> _Work required_
One number alone answers this: the count of lines below in which the word "computer" is found.

> _Materials provided_
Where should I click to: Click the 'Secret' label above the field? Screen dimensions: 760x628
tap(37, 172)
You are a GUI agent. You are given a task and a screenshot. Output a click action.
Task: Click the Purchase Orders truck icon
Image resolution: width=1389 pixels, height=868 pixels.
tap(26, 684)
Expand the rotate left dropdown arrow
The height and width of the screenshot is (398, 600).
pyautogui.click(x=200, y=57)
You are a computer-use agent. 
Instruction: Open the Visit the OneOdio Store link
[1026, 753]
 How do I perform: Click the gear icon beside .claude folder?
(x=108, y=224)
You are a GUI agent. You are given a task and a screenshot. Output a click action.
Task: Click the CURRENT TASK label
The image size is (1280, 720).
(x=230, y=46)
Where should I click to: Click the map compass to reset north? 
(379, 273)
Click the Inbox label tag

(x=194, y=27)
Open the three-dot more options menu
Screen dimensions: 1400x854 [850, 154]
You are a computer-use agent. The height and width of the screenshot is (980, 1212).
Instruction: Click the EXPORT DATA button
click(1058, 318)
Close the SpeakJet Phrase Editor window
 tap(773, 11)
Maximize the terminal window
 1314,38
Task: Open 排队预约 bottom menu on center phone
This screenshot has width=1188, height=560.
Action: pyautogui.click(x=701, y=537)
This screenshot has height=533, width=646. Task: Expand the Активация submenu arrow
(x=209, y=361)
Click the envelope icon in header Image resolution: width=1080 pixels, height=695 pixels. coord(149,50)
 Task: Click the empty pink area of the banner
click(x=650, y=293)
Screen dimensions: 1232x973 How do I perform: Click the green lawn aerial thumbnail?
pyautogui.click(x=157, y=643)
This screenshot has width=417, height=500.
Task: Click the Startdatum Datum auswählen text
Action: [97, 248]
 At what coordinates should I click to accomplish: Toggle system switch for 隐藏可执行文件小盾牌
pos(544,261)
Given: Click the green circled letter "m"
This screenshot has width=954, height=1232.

> _Task answer_
2